While we recommend using the pwn.college deployment, you can also run the DOJO locally.

curl -fsSL https://get.docker.com | /bin/sh

DOJO_PATH="./dojo"
DATA_PATH="./dojo/data"

git clone https://github.com/pwncollege/dojo "$DOJO_PATH"
docker build -t pwncollege/dojo "$DOJO_PATH"

docker run \
    --name dojo \
    --privileged \
    -v "${DOJO_PATH}:/opt/pwn.college" \
    -v "${DATA_PATH}:/data:shared" \
    -p 22:22 -p 80:80 -p 443:443 \
    -d \
    pwncollege/dojo

This will run the initial setup, including building the challenge docker image.

Warning (MacOS)

It's important to note that while the dojo is capable of operating on MacOS (either x86 or ARM), MacOS has inherent limitations when it comes to nested Linux mounts within a MacOS bind mount. This limitation specifically affects data/docker, which necessitates the use of OverlayFS mounts, preventing nested docker orchestration from functioning properly. In order to circumvent this issue, you must ensure thatdata/docker is not backed by a MacOS bind mount. This can be accomplished by replacing the bind mount with a docker volume for data/docker, which will use a native Linux mount:

-v "dojo-data-docker:/data/docker"

By default, the dojo will initialize itself to listen on and serve from localhost.pwn.college (which resolves to 127.0.0.1). This is fine for development, but to serve your dojo to the world, you will need to update this (see Production Deployment).

It will take some time to initialize everything and build the challenge docker image. You can check on your container (and the progress of the initial build) with:

docker exec dojo dojo logs

Once things are setup, you should be able to access the dojo and login with username admin and password admin. You can change these admin credentials in the admin panel.

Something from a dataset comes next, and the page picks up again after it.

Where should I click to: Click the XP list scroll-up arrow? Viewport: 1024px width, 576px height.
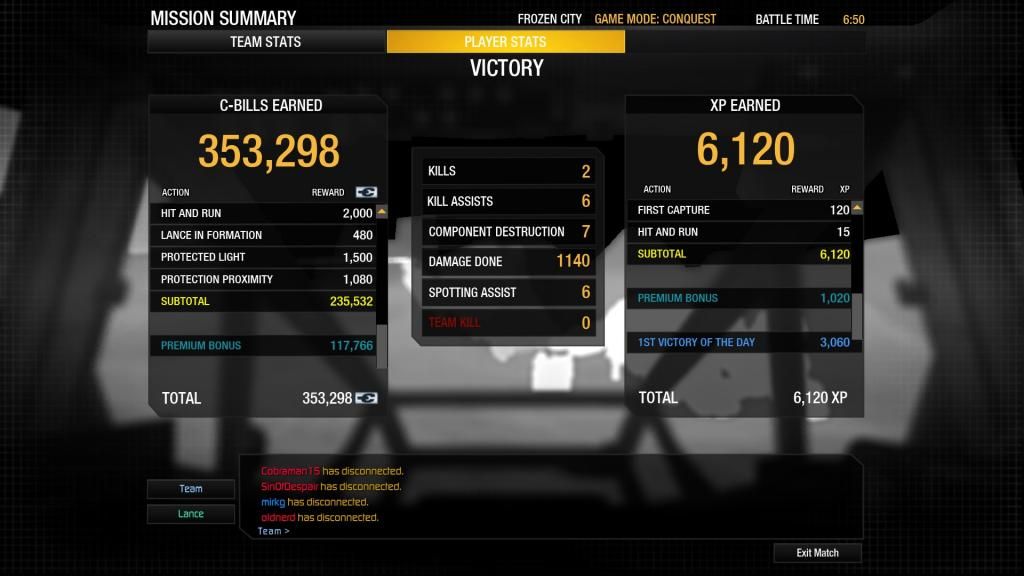pos(857,209)
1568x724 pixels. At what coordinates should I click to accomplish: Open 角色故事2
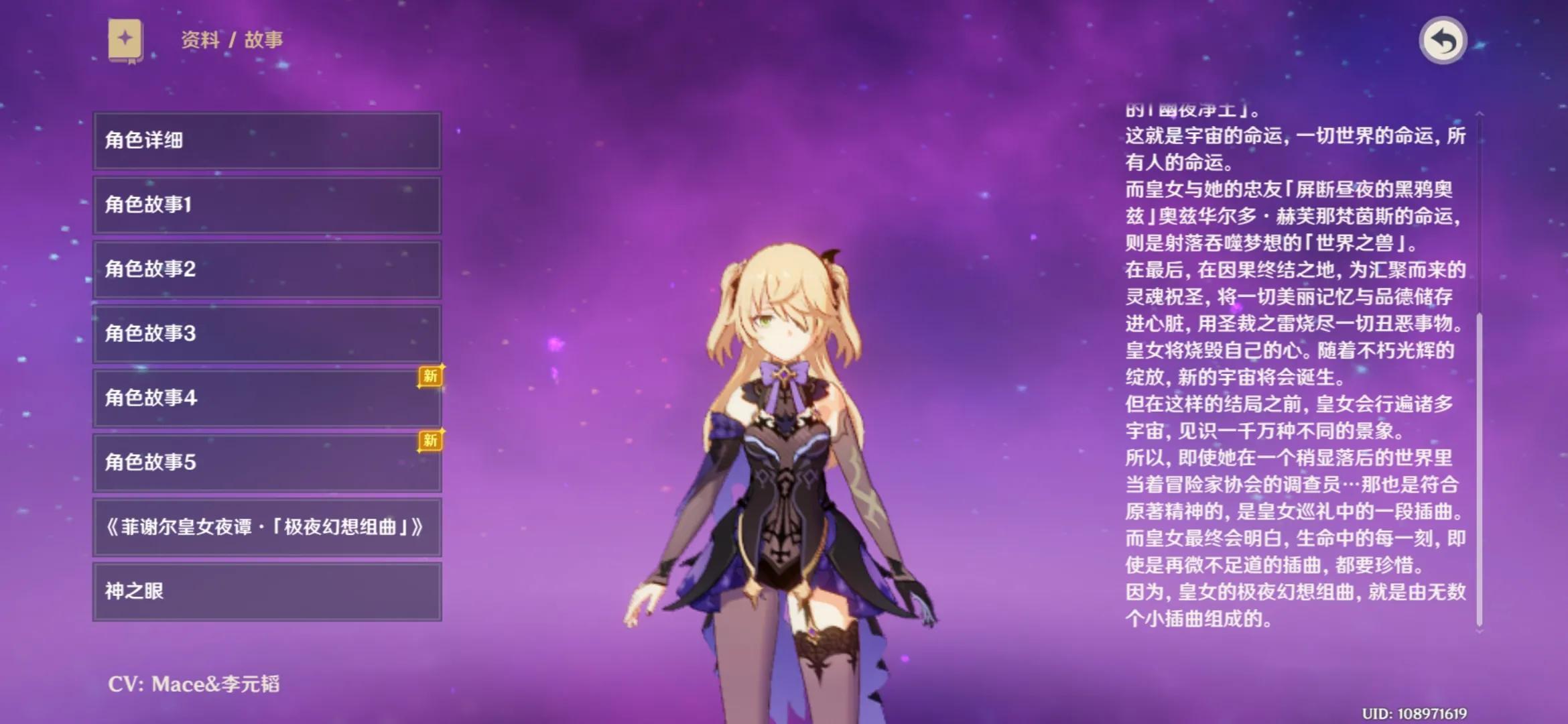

Customizing the setup process is done through -e KEY=VALUE arguments to the docker run command, or by modifying the $DATA_PATH/config.env file. You can stop the already running dojo instance with docker stop dojo, and then re-run the docker run command with the appropriately modified flags.

In order to specify that the dojo should be running in a production environment, you can modify DOJO_ENV; for example: -e DOJO_ENV=production. This will switch from the default development settings to production settings, which will, for example, disable the flask debugger.

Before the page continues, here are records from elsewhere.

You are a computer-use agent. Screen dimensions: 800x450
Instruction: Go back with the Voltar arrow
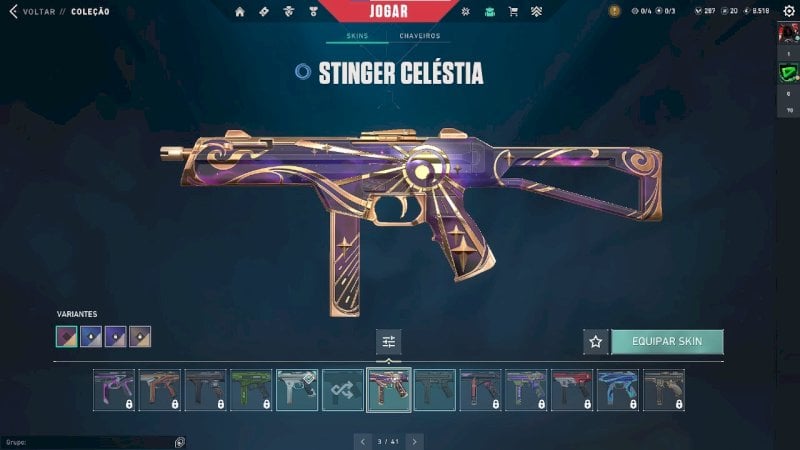pyautogui.click(x=13, y=11)
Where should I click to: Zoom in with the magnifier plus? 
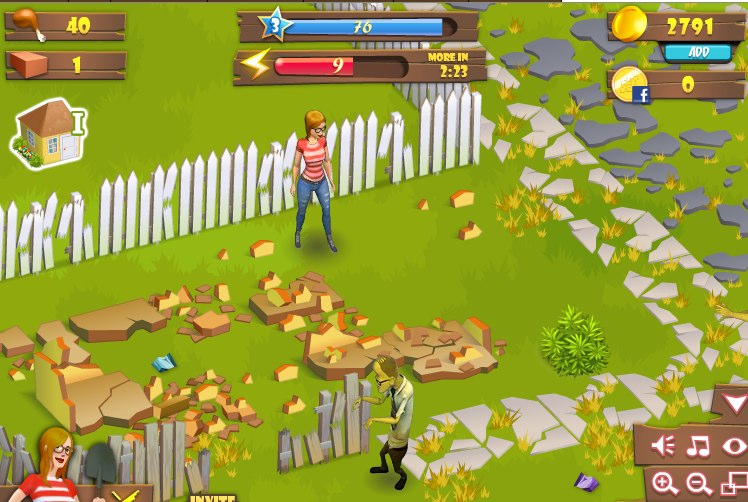point(665,484)
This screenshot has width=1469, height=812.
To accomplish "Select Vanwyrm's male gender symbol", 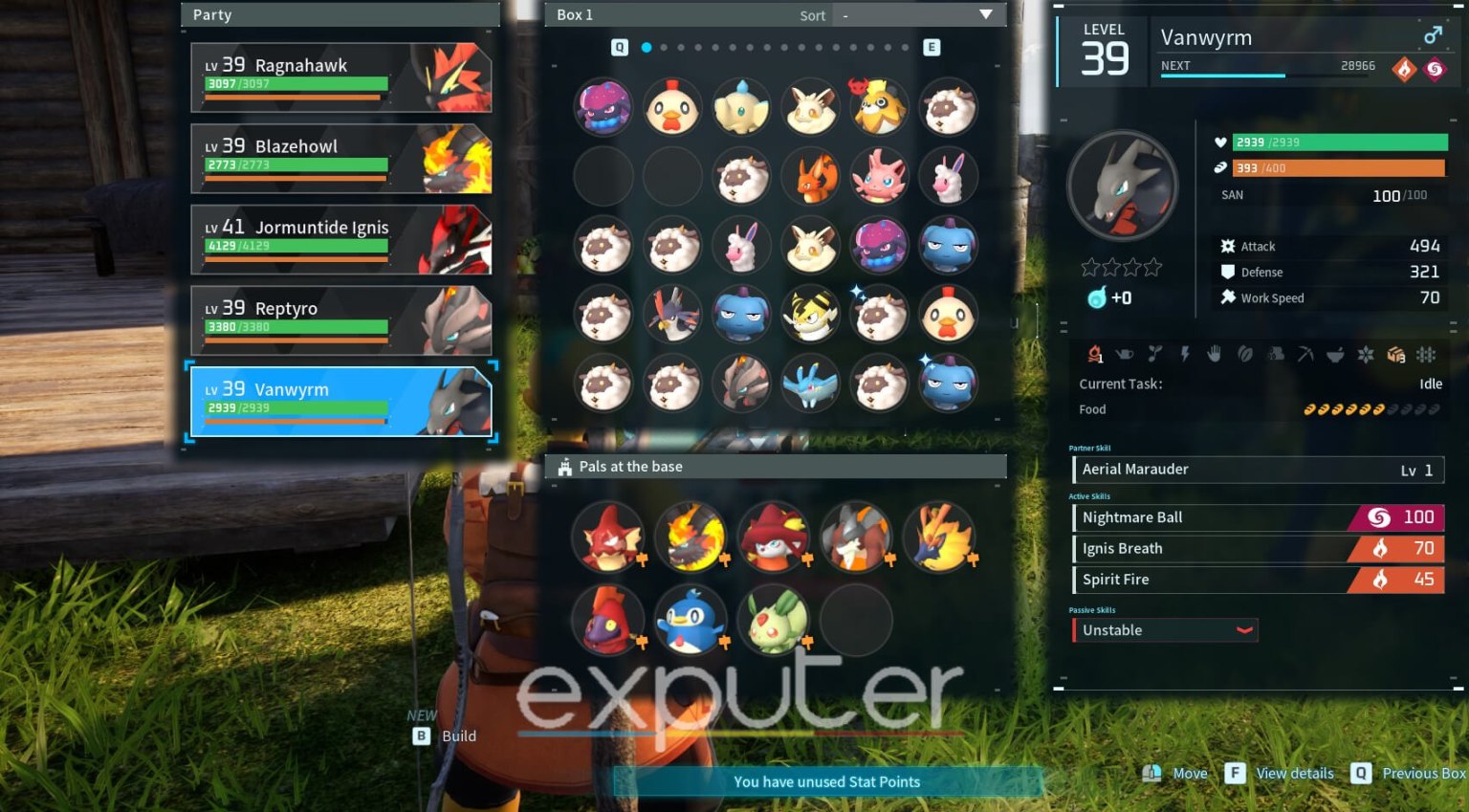I will tap(1432, 34).
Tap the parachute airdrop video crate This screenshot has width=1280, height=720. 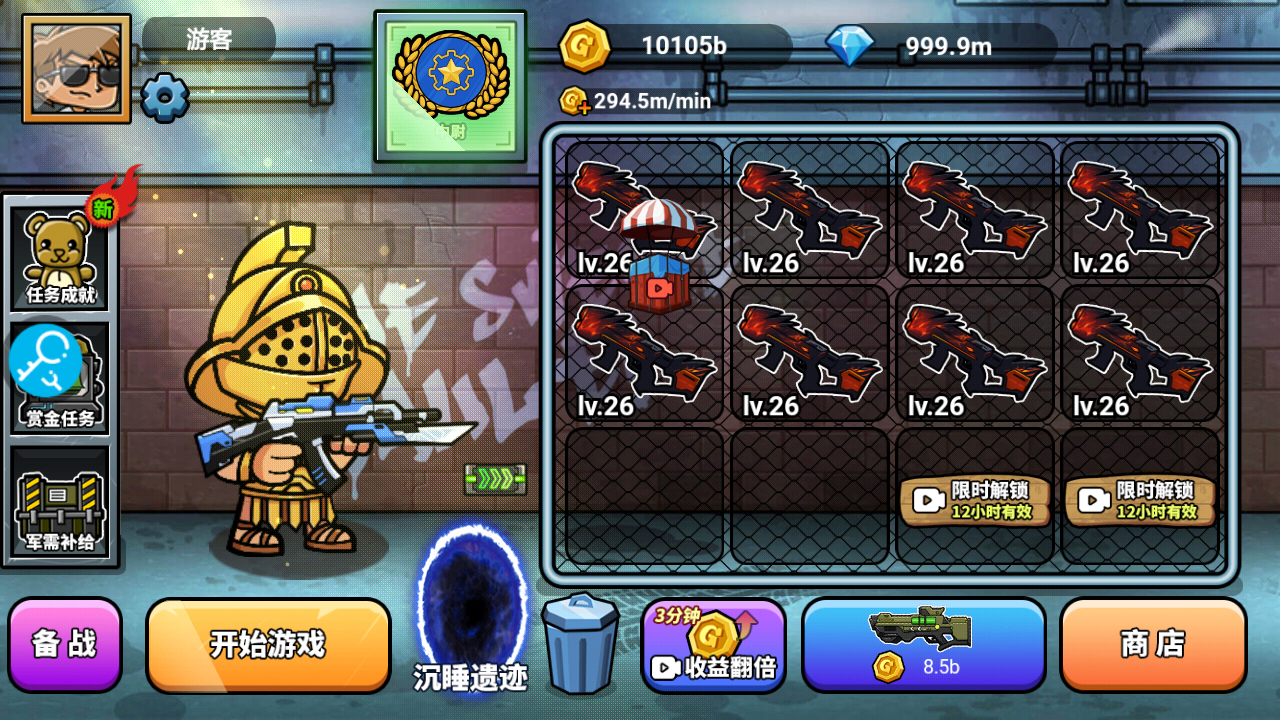(x=657, y=258)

In order to change where the host is serving from, you can modify DOJO_HOST; for example: -e DOJO_HOST=example.com. In order for this to work correctly, you must correctly point the domain at the server's IP via DNS.

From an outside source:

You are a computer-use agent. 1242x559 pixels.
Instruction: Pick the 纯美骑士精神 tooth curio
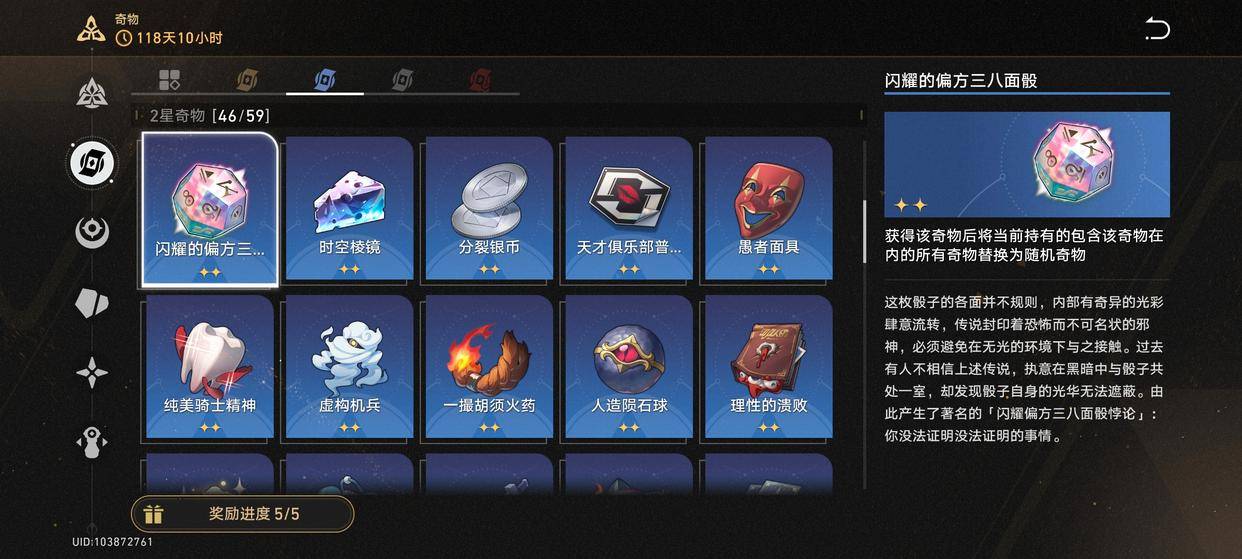pos(209,367)
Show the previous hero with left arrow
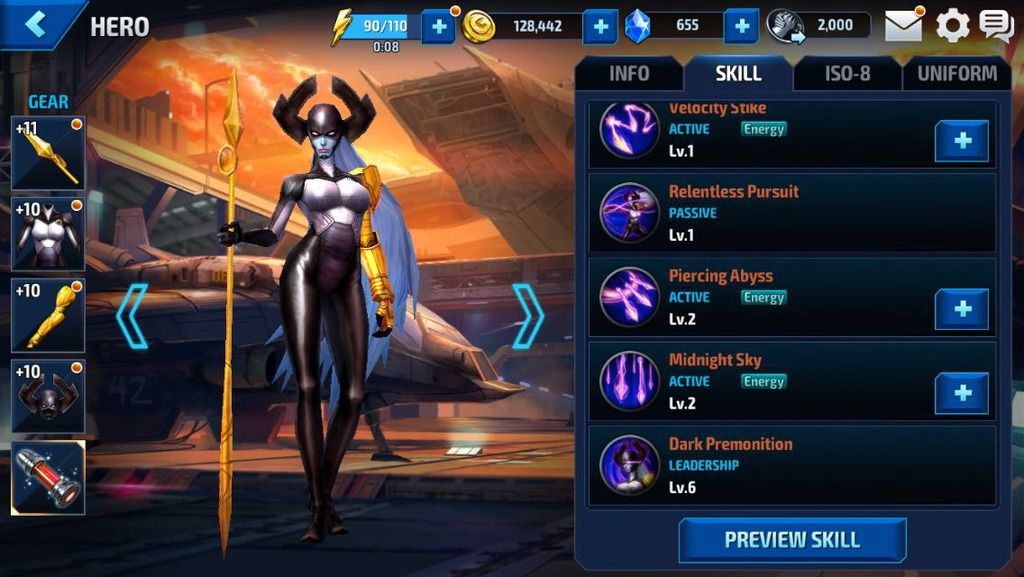1024x577 pixels. click(x=132, y=316)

More of these configuration options (and defaults) can be found in ./dojo/dojo-init.

When updating your dojo deployment, there is only one supported method in the dojo directory:

docker rm -f dojo
git -C "$DOJO_PATH" pull
docker build -t pwncollege/dojo "$DOJO_PATH"
docker run ... # (see Setup)

This will cause downtime when the dojo is rebuilding.

Some changes can be applied without a complete restart, however this is not guaranteed.

If you really know what you're doing (the changes that you're pulling in are just to ctfd), inside the dojo container you can do the following:

dojo update

Note that dojo update is not guaranteed to be successful and should only be used if you fully understand each commit/change that you are updating.

All dojo data will be stored in the ./data directory.

Once logged in, you can add a dojo by visiting /dojos/create. Dojos are contained within git repositories. Refer to the example dojo for more information.

If configured properly, the dojo will store the hourly database backups into an S3 bucket of your choosing.

We love Pull Requests! 🌟 Have a small update? Send a PR so everyone can benefit. For more substantial changes, open an issue to ensure we're on the same page. Together, we make this project better for all! 🚀

You can run the dojo CI testcases locally using test/local-tester.sh.